I went to a trade school, took it very seriously, studied hard (and still do) also helps to become very good at interviewing. I set my sights high and obtained exactly what I asked for. When I was asked about a tripping limit in an interview and I knew a manometer is the tool used to test gas pressure to check for over firing the interviewer told me thank you for knowing when can you start. IN SHORT AIM HIGH AND BELIEVE IN YOURSELF.
I started out as a installer helper and worked my way up to lead installer. a good friend of mine went to a different company and then got me over there. After a few weeks of working there i asked the boss if i could learn how to do cleaning check. about a week later i was out in the field doing service work.

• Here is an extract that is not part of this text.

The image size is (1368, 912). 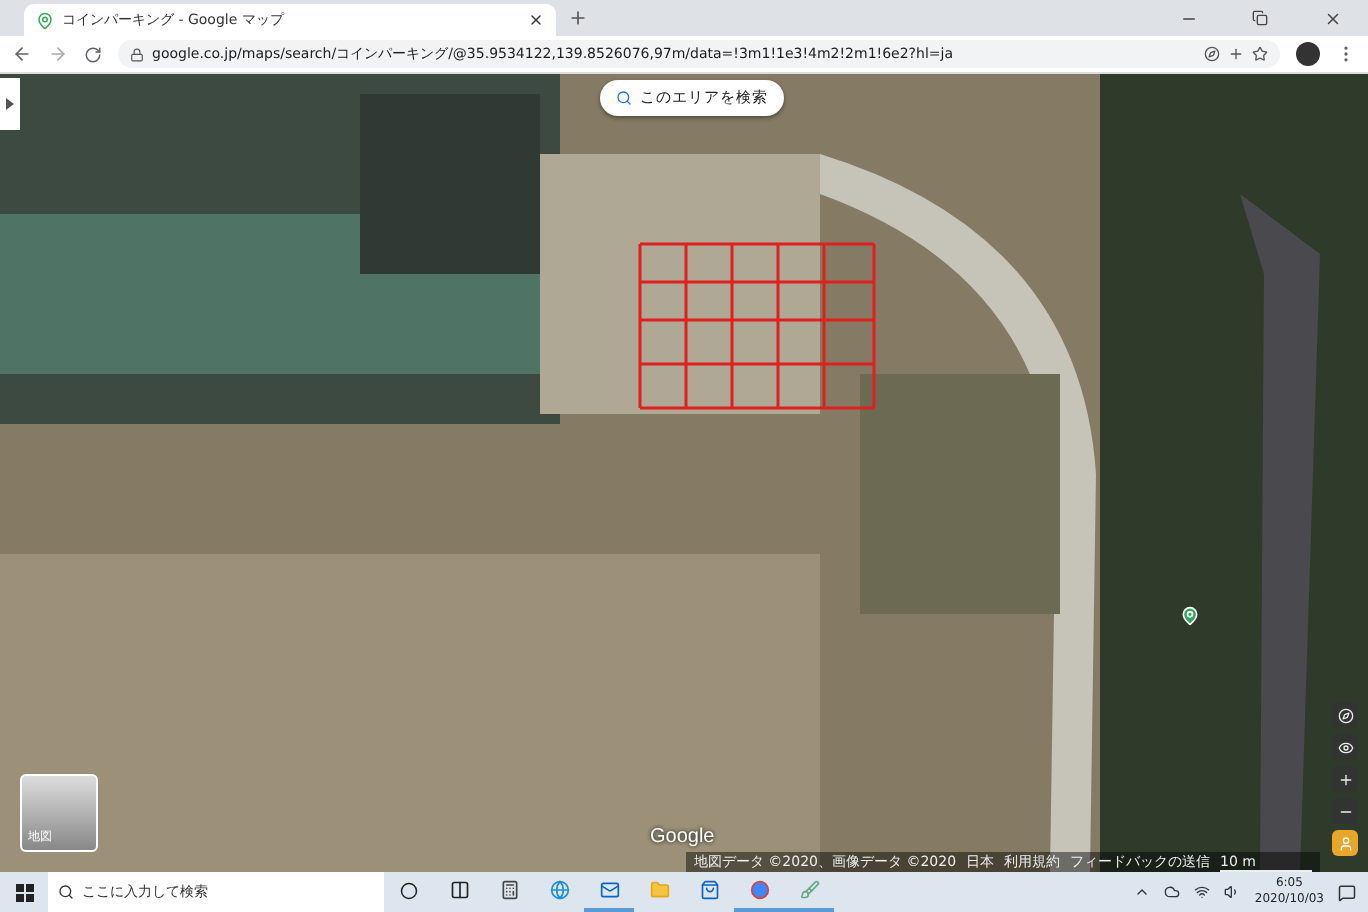 I want to click on new-tab-icon, so click(x=578, y=18).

graduated from david ranken tech in late seventies, start myown business the next year, that was 30 years ago. my dad retired from a dairy 20 years ago to help me, everyone thinks he is my boss, thats fime with me
went to the local community college and signed up for the hvac installer program, which is school from 8-5 five days a week for a full term, covers the basics of refrigeration, refrigeration electrical, and basic hvac installation. also took a career workshop course at the same time as part of the program which helped me polish up my resume and interviewing skills.
applied to a few jobs on craigslist that wanted 3-5 years experience, applied anyway, and told them what i was doing and even though i didn't have experience in this field, i would learn, and two companies wanted me to interview. i now work for one of those companies doing heating and cooling, mostly maintenance, some service work, and some commercial installation.